Are value buyers waiting on stocks to fall even further?

Updated: 3:40 p.m.

Notwithstanding the modest bounce-back on Tuesday morning, Monday’s precipitous stock market decline probably won’t be the last of the ongoing meltdown, Wall Street seems to be saying.

One big reason for that sentiment was Monday’s trading volume: 9,713,476,005 shares  changed hands during the session, the most in a day all year. And high volume generally means that the current trend — massive selling, in this case — will continue.

Another informal indicator? The rhetoric that traders — never a reticent group — were using to describe the market seemed to likely to trigger even more anxiety among investors on Tuesday. In an hour’s worth of news reports and conversations with money managers and traders, I heard explosion of volatility, haywire, emotional, financial massacre, risky environment, and uncharted territory.

(MORE: What Washington Can — and Won’t — Do About Market Fears)

Irony of ironies, scared investors are pouring cash into U.S. government debt – the very target of the Friday’s S&P downgrade. But that’s the point, Wall Street money managers say: The beating the market absorbed today isn’t really about the downgrade. It goes much deeper than that.

“What’s rocking the market is a growth scare,” noted Kathleen Gaffney, co-manager of the $20 billion Loomis Sayles bond fund, to the Associated Press on Monday. “The market is under a lot of stress that really has little to do with the downgrade.”

But traders and analysts are scratching their heads over another ominous market mystery: Where are the bargain hunters?

Record set |
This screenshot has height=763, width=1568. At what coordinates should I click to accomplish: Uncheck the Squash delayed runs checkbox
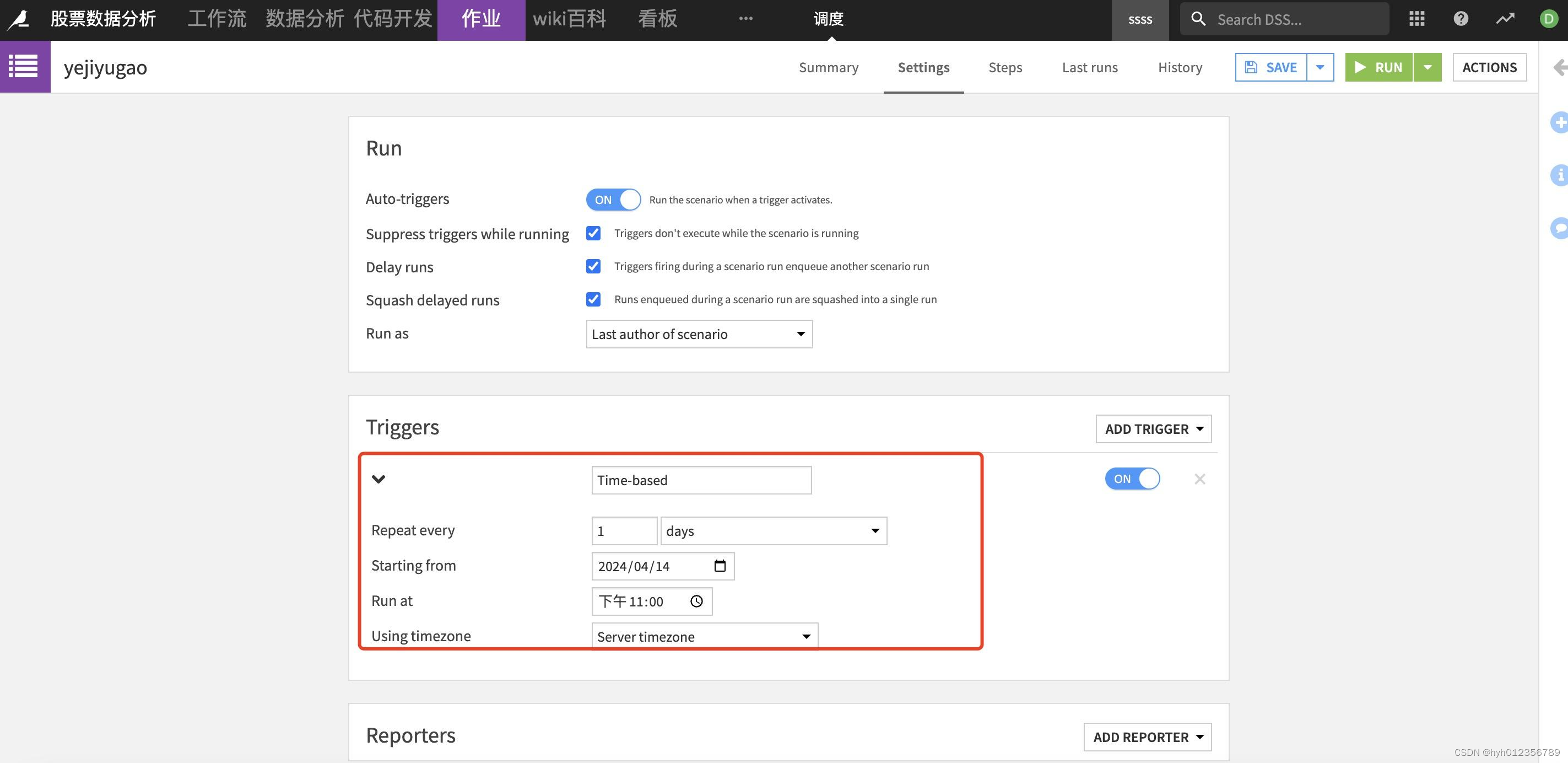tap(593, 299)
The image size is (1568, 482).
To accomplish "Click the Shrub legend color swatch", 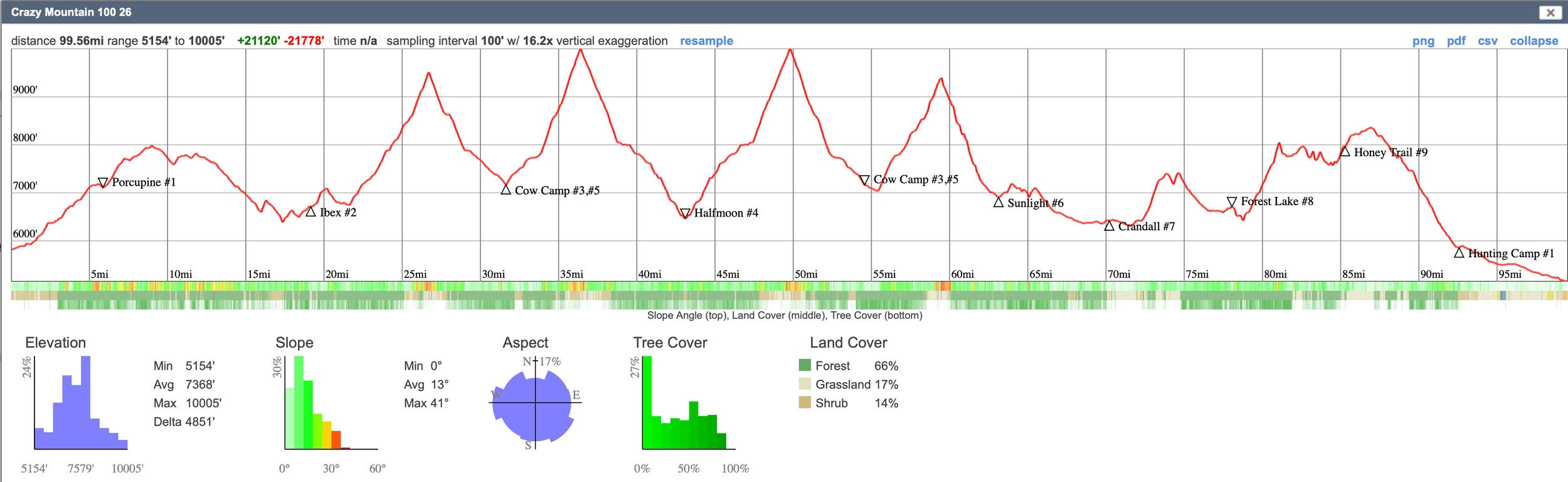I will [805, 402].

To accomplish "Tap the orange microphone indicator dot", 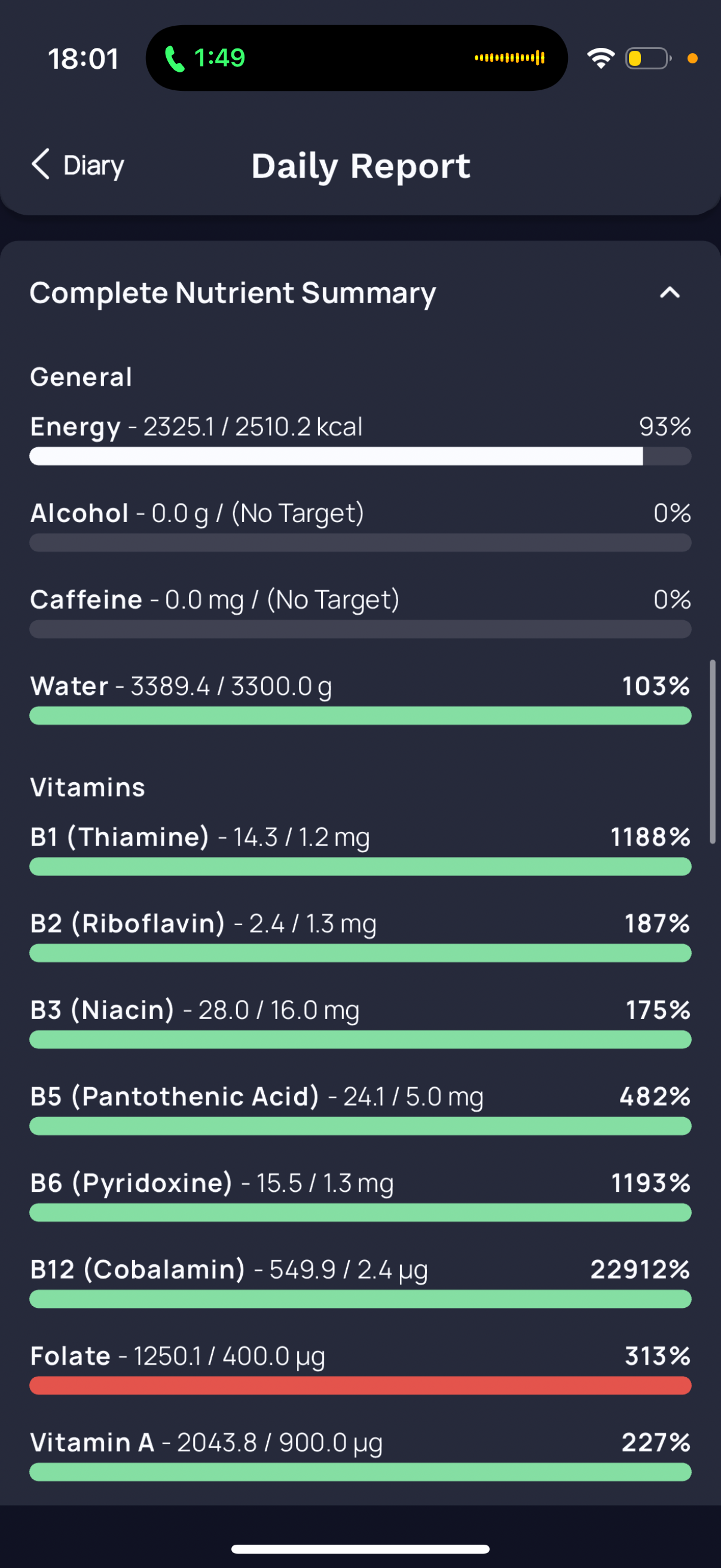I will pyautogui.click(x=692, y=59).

Exercise requirements |
**A)** Please repeat the part of the stock market article between "Updated: 3:40 p.m." and "and uncharted territory.", inclusive.
**B)** Finish out the next part of the article on the stock market decline, picking up after its final sentence.
These records were taken from a separate source and are unrelated to the article about stock market fears.

Per-task outputs |
**A)**
Updated: 3:40 p.m.

Notwithstanding the modest bounce-back on Tuesday morning, Monday’s precipitous stock market decline probably won’t be the last of the ongoing meltdown, Wall Street seems to be saying.

One big reason for that sentiment was Monday’s trading volume: 9,713,476,005 shares  changed hands during the session, the most in a day all year. And high volume generally means that the current trend — massive selling, in this case — will continue.

Another informal indicator? The rhetoric that traders — never a reticent group — were using to describe the market seemed to likely to trigger even more anxiety among investors on Tuesday. In an hour’s worth of news reports and conversations with money managers and traders, I heard explosion of volatility, haywire, emotional, financial massacre, risky environment, and uncharted territory.

**B)**
Bargain hunters, more formally known as value investors, look for good stocks at cheap prices — and sometimes okay stocks at really cheap prices. Legendary investor and value guru Warren Buffet calls such investments “cigar butt” stocks. They may have been smoked, but there are still a few good puffs left in them, according to the Buffet Doctrine.

But cigar butt investors were nowhere to be found on Monday – the type of trading day that usually brings bargain hunters out in droves. Nobody really knows for sure why value players are being so quiet.

Noted gold advocate Peter Schiff, founder of the Westport, Conn.-based Euro Pacific Capital, is no fan of U.S. economic policy, and is on record as saying that the U.S. economy is going back into recession.

But that said, even Schiff noted that the steep drop in stock prices — especially commodities — might intrigue investors.

“Gold will go up no matter what,” said Schiff on CNBC’s Fast Money Monday afternoon: “(But) we are probably in a recession and it is going to get a lot worse and people don’t know that. Within that there is a lot of opportunity.” Schiff says that investors may specifically buy the drop in commodity stocks — especially gold stocks.

Others point to continued stronger corporate growth, and an earnings environment where 70% of S&P 500 firms beat second quarter earnings estimates.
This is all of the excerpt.